Wow, what timing! I'm the absolute worst at marketing myself or even drawing attention to my work. I love writing. It's my passion and I think I'm good at it. Plenty of other people seem to think so, too, and many of them let me know, either by sending me an email or adding a comment about what my writing means to them. Every time I get one I have a fleeting thought about sharing it, as I've seen others do, but I can't. I just can't.

And often, to my surprise every time, some of my readers will pay for a subscription when they really wouldn't have to. Everything I write on Substack is free to my readers. Again, they might tell me it's because I've struck a chord with them or they love my writing or whatever. And I thank them, of course, but this is the first time I'm saying any of this out loud.
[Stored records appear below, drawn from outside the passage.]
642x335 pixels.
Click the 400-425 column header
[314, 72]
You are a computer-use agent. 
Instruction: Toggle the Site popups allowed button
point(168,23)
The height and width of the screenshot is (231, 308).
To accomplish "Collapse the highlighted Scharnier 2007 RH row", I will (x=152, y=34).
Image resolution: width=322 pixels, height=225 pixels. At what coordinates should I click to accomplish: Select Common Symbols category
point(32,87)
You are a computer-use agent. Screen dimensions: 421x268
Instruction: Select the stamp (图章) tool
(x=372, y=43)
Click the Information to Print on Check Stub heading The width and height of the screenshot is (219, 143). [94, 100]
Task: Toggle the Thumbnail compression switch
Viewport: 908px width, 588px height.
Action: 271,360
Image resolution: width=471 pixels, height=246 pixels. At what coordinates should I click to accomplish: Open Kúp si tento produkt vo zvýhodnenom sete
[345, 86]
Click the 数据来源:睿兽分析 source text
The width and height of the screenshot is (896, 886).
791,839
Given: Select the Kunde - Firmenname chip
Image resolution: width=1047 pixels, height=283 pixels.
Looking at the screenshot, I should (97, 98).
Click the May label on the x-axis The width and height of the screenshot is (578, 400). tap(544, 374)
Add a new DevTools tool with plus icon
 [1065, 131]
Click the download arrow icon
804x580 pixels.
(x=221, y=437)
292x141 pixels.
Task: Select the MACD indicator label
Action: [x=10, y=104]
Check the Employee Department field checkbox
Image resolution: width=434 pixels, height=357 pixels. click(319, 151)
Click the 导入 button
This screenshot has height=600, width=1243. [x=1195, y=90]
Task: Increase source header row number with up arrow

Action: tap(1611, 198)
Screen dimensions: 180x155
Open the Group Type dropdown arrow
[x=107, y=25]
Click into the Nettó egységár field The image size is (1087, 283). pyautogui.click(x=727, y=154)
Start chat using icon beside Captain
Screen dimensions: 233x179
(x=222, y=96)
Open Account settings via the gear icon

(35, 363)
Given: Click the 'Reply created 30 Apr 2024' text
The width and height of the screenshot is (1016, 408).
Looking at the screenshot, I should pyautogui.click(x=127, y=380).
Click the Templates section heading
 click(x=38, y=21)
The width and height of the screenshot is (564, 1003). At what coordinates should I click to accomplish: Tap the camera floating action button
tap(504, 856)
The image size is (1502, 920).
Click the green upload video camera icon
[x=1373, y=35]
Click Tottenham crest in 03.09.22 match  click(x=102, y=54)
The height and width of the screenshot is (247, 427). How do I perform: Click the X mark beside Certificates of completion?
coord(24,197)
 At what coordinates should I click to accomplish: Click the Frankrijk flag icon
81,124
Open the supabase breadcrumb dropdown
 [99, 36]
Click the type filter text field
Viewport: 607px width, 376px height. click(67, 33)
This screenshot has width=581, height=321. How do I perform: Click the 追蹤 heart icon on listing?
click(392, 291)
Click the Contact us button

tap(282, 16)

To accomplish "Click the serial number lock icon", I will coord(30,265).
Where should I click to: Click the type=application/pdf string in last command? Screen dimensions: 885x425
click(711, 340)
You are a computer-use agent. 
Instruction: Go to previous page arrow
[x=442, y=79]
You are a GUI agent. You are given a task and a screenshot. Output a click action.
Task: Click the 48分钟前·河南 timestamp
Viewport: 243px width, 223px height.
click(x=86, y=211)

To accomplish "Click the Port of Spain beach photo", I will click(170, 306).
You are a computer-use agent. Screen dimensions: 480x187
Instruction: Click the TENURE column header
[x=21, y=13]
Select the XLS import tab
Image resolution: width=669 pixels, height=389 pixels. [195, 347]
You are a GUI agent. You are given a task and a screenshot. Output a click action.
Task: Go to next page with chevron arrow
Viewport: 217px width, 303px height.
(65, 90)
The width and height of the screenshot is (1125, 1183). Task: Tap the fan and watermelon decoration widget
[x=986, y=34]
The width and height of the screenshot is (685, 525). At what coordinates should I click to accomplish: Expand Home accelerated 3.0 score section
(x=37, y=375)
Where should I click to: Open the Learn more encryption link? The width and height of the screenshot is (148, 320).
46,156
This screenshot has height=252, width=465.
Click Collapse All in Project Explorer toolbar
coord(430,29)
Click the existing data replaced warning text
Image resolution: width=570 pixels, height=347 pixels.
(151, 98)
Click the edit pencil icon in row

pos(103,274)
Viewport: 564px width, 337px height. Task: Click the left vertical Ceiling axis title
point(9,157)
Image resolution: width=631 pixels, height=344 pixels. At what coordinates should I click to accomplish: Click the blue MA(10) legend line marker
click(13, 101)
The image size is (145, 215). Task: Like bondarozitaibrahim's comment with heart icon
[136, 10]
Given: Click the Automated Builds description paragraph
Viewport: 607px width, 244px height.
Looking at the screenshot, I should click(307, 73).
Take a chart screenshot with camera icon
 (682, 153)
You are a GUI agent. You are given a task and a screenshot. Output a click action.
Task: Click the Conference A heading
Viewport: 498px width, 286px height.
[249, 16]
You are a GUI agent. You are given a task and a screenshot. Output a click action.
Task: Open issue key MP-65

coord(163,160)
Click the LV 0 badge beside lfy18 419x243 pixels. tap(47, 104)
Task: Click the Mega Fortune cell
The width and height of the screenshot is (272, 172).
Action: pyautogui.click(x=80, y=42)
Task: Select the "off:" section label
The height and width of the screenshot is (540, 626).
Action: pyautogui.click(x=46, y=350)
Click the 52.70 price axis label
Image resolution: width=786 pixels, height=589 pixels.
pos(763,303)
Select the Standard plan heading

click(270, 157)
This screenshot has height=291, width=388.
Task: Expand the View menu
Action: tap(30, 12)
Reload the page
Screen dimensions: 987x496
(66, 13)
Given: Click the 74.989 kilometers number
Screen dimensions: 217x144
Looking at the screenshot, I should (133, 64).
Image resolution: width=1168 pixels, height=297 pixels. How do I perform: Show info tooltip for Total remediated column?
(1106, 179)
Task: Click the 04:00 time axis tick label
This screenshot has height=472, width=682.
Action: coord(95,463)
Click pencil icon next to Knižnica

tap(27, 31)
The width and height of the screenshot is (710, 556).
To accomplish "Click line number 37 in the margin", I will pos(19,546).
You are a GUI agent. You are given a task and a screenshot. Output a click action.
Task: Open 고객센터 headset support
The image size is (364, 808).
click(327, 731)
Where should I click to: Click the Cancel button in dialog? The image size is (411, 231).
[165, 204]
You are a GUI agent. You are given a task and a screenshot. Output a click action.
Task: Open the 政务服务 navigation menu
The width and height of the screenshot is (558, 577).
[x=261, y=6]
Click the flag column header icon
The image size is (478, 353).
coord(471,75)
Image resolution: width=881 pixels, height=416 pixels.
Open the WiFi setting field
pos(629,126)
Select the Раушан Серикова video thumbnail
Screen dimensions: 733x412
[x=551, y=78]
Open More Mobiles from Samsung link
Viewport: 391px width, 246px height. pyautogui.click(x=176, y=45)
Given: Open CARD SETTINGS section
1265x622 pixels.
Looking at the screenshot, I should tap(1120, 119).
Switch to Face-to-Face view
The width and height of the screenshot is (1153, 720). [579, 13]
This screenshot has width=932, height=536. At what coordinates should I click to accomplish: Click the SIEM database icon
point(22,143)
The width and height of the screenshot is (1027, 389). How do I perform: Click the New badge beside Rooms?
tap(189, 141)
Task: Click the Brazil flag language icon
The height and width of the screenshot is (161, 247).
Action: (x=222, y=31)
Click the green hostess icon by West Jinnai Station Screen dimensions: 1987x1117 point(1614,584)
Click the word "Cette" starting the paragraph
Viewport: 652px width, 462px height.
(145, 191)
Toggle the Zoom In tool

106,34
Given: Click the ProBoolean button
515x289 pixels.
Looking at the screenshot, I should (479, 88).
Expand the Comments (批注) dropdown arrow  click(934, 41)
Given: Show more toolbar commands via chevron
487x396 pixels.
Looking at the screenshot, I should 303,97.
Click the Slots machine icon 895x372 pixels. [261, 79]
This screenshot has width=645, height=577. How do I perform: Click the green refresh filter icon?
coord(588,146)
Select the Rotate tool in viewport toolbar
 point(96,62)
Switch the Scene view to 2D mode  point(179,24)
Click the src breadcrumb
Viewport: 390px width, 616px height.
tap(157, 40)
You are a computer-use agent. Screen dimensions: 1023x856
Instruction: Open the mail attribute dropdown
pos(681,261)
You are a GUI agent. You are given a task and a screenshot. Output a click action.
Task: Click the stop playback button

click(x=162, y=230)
When it comes to blowing my own horn I'm trapped in that feeling of 'ick'. It stems from growing up with a mom and dad who frowned on personal bragging. They could brag about me, but I wasn't supposed to brag about myself. I came of age in the 1950s, when women were supposed to stay in the background. That didn't help, either.

The other day I mentioned in Notes that I had just realized I had a red check by my name. I thought about adding, 'Please don't congratulate me', but of course I didn't, and many people did just that. And I regretted even putting it out there. I couldn't even enjoy the congrats.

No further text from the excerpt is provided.